Approved by South Stormont Council March 8, the 2017 residential rate hike comes to $7.54 per $100,000 of residential assessment, or $14.67 on the average-valued home of $213,710, according to the township treasurer. The municipality’s total budget is $16.59-million.

The township points to its real growth that is producing overall higher assessment and increased tax dollars.

“The township was excited to learn of our positive population growth, and we hope this will continue. However new homes equates to more services required, which results in additional expenses,” said Mayor Jim Bancroft. “South Stormont’s infrastructure commitments, especially in anticipation of receiving an updated Asset Management Plan, are enormous. Infrastructure investment is essential. There are a lot of capital assets requiring attention and, quite frankly, not enough federal and provincial dollars to assist us.”
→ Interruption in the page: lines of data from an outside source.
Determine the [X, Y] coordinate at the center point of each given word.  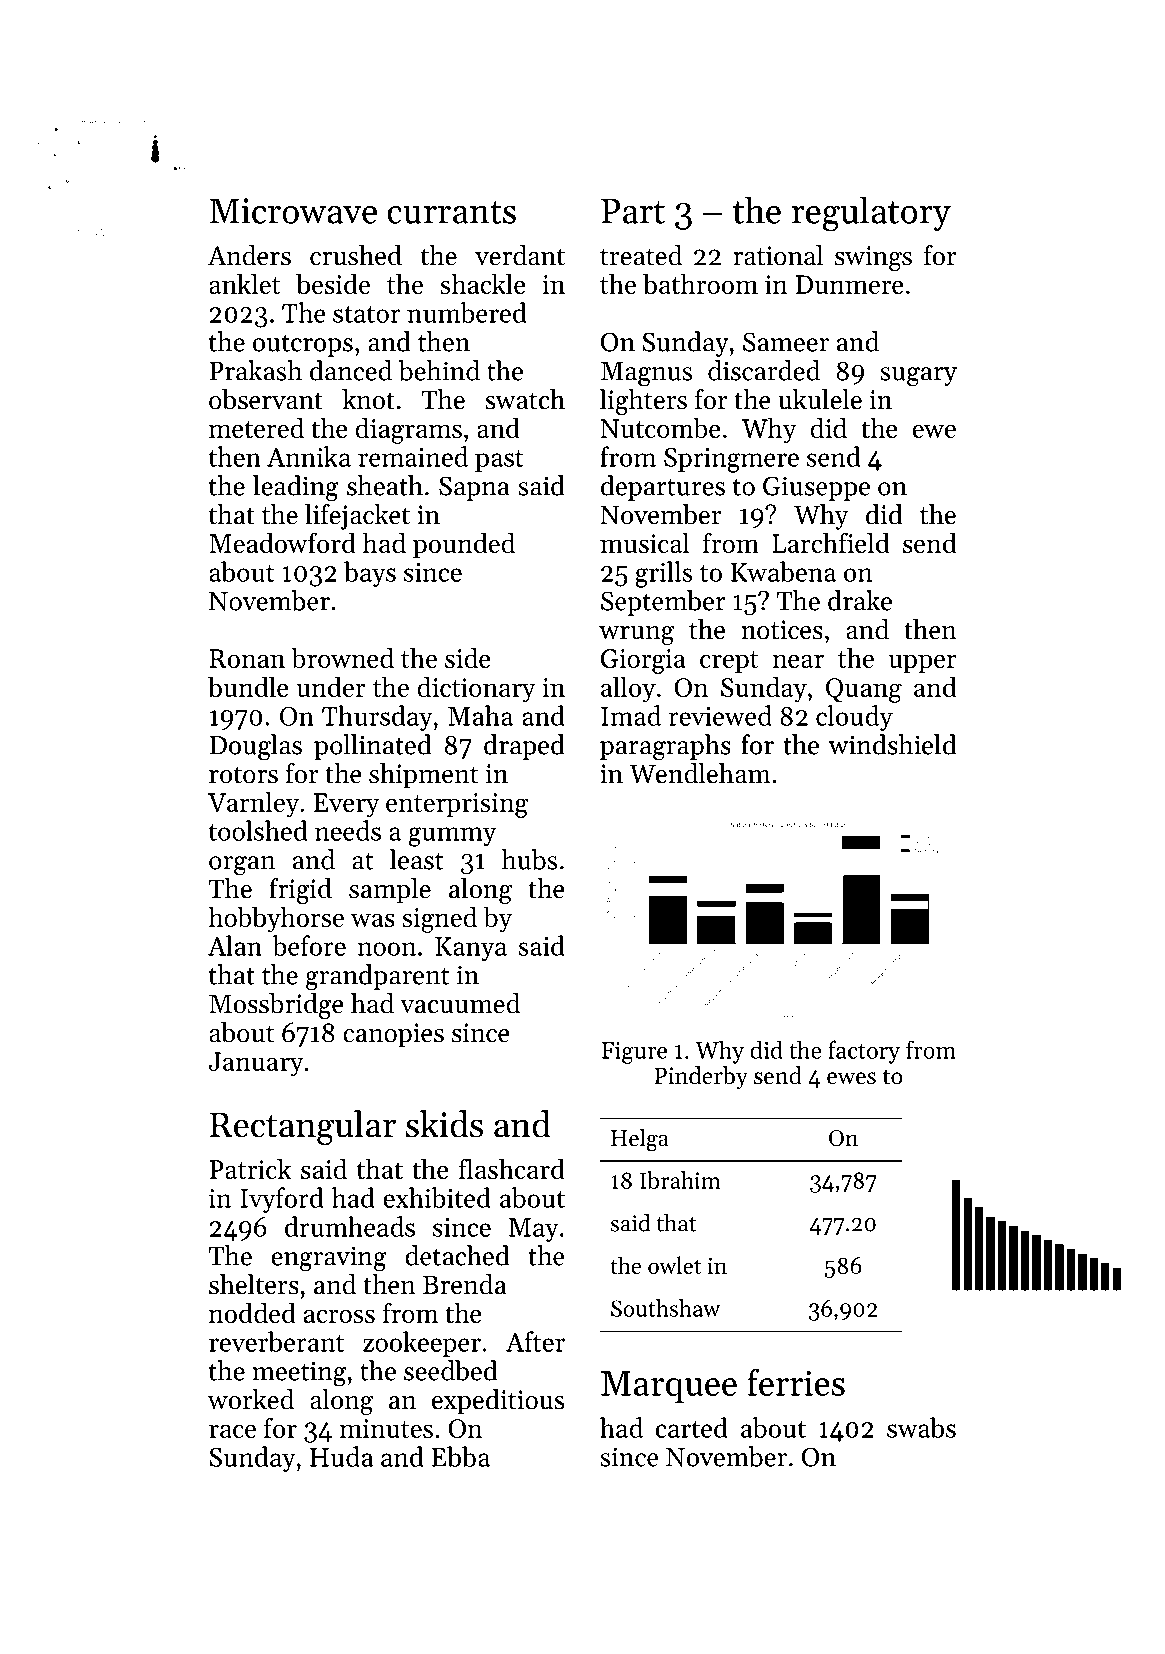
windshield [892, 744]
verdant [520, 255]
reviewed [720, 715]
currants [451, 212]
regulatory [871, 214]
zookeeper [422, 1344]
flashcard [512, 1168]
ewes [851, 1078]
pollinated [373, 747]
The 2017 municipal budget includes routine operational expenses and socks away additional dollars for reserves. 

On the capital expenditure side, the township plans the following projects:

  • $1.7-million to construct a new St. Andrews West Fire Station, without any outside funding sources;
  • 2017 equipment purchases including new Public Works loader;
  • $1.883-million Road works include sidewalk replacement, Fairground Drive and Cedar Street culverts, Woodlands Road, Anderson Road West, MacMillan Bridge approach slabs, Mille Roches Road, Sunset Drive on Moulinette Island and capital street lighting for a total capital investment of . Federal gas tax funds and provincial formula OCIF funding will assist with these capital projects;
  • $322,000 for planning projects to develop lands for sale; 
  • $501,223 for Parks and Recreation arena renovations, further development of the Ingleside Community Park, an accessible lift for the St. Andrews West pool, and automatic doors for the Ingleside and Long Sault Libraries;
  • Capital upgrades for the township’s five Water and Wastewater Plants, and more significantly, an Ingleside Sewer Capacity Study;
  • Continuation of the Community Improvement Plan (CIP) program offered to business owners, an initiative that spurred $860,000 of private investment last year; 
  • A new HD camera with audio in the Council Chambers to further promote the township’s accountability and transparency measures.

The township will also apply an innovative surface treatment — called Fog Seal — to a 1.9-km stretch of Anderson Road. Fog seal is a surface treatment overlay consisting of an emulsion and fine aggregate. It extends the life of the road surface by adhering to the stone that snow plows would typically kick out or loosen in the winter, adding strength and longevity. There is also an aesthetic appeal in that it closely resembles asphalt in finished appearance.

Director of Public Works Ross Gellately said, “This is a new treatment in South Stormont and as far as I know has not been used in SD&G previously.”

Ratepayers are assured the level of service for 2017 remains status quo, according to a township press release. The 2017 budget documents are available on South Stormont’s website.